Cartographier pour urbaniser le système d’information (SI)

Dans un projet de cartographie visant à l’urbanisation du Système d’Information, le travail de structuration en amont est déterminant pour adopter le bon périmètre et un niveau de granularité pertinent.

La nature et la qualité des informations à gérer dans un référentiel de cartographie doivent correspondre à un ‘juste nécessaire’ afin de répondre aux sollicitations pressantes des acteurs du S.I sur l’état réel du patrimoine applicatif, les incidences en cas d’évolution métier ou technologique.

La fiabilité et la pérennité, à long terme, du « juste nécessaire » ne peuvent être assurées que par la double exigence d’une compréhension continue des services attendus de la cartographie en matière d’analyse d’impact, et du respect, par les différents contributeurs, des procédures de collecte d’informations et d’enrichissement de la cartographie.

La définition de ce ‘juste nécessaire’ est fondamentale car il repose à la fois sur des contraintes budgétaires liées à l’investissement initial, au fonctionnement projeté dans le futur (Qui collecte les infos ? Qui construit les cartes et pour quelle utilité ? Qui valide et publie les cartes ? …) et surtout sur la culture de l’entreprise. Il faut caler le dispositif sur ces contraintes :

– Faut-il que tous les acteurs de la maîtrise d’ouvrage ou de la maîtrise d’œuvre soient formés à la démarche outillée ?

– Quels services doit rendre la cartographie, selon quelles priorités et dans quels délais ?

– Faut-il rechercher une couverture cartographique en profondeur pour certains domaines fonctionnels ou favoriser plutôt une couverture large mais peu profonde, tous domaines confondus ?

– Est-il indispensable de lancer un chantier préalable pour cartographier l’existant ou faut-il les faire par projet ?

La réponse à ces questions est éminemment relative au contexte de l’entreprise :

– Existe-t-il des projets phares qui seront les locomotives du projet d’urbanisme ?

– Existe-t-il des modèles de référence (Processus, Fonctionnel, Informationnel, …) qui permettront de tirer au plus vite la couverture des projets ?

– Existe-t-il un plan de communication qui sensibilisera les différents acteurs sur les atouts et bénéfices de la mise en œuvre d’un référentiel de cartographie du patrimoine de l’entreprise ?

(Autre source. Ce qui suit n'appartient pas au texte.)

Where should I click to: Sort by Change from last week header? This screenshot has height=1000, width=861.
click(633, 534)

– Existe-t-il des structures en place avec lesquelles les urbanistes ou les contributeurs doivent compter ?

– Faut-il adapter la méthode de conduite de projet pour prendre en compte les phases, étapes, les livrables (ou les cartes à réaliser) et vérifier leur conformité au regard des règles d’urbanisme et d’architecture applicables ?

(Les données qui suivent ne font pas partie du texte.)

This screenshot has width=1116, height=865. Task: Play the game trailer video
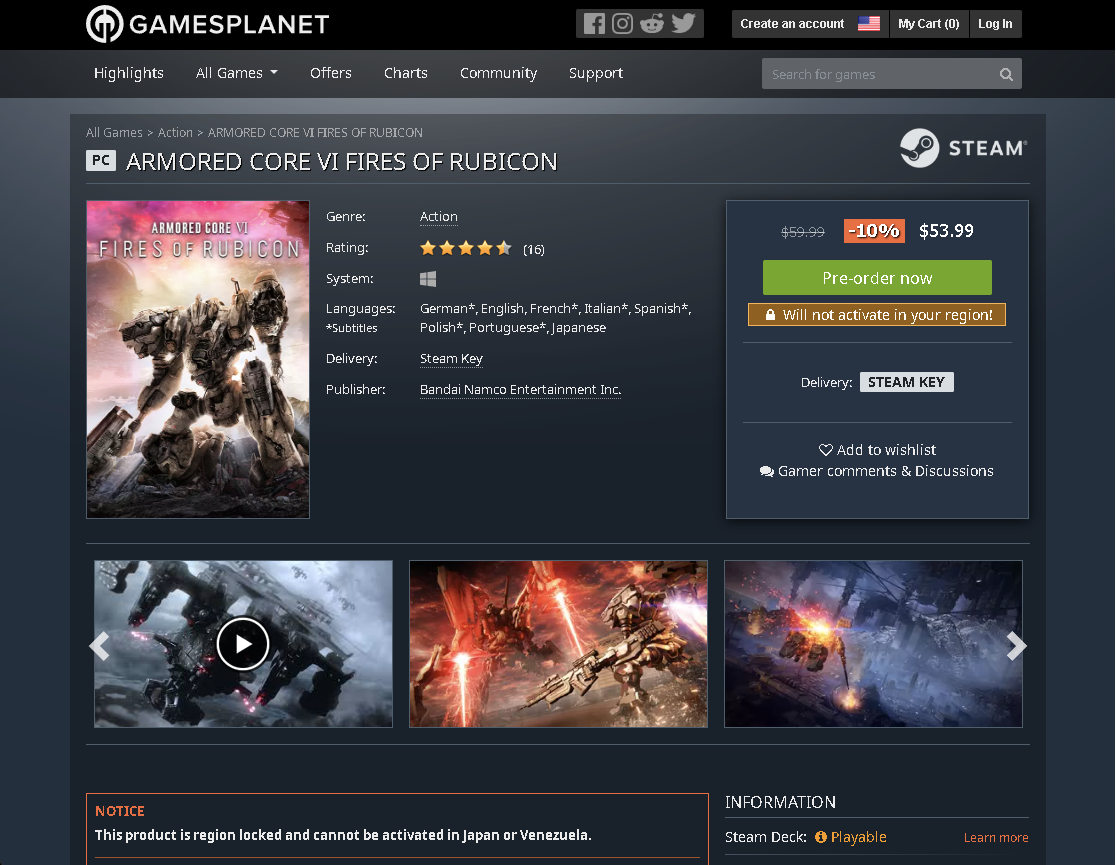point(243,644)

Il ne faut pas non plus négliger que le référentiel de cartographie doit contenir ce « juste nécessaire » et laisser aussi le soin à d’autres outils spécialisés de remplir leur office. En définitive, de nombreux besoins peuvent émerger d’un tel chantier mais faut-il pour autant adresser tous ces besoins immédiatement ?

A l’ère des projets au retour sur investissement rapide, le projet d’urbanisation s’inscrit dans une durée plus importante. Mais peut-on pour autant exclure qu’il doive aussi répondre à des exigences plus immédiates ? Pour réussir un tel projet, il est indispensable de se projeter le plus possible dans les phases de déploiement afin d’identifier les priorités qui dicteront les choix amonts.

En dernier lieu, comme pour tout projet structurant et transverse, il est incontournable d’accompagner les contributeurs de façon à passer outre le syndrome de la page blanche et développer une image positive de l’utilisation de la cartographie par les services qu’elle rend effectivement.

L’urbanisation du système d’information pourra alors se développer en prenant appui sur un outil qui lui est indissociable : la cartographie du Système d’Information.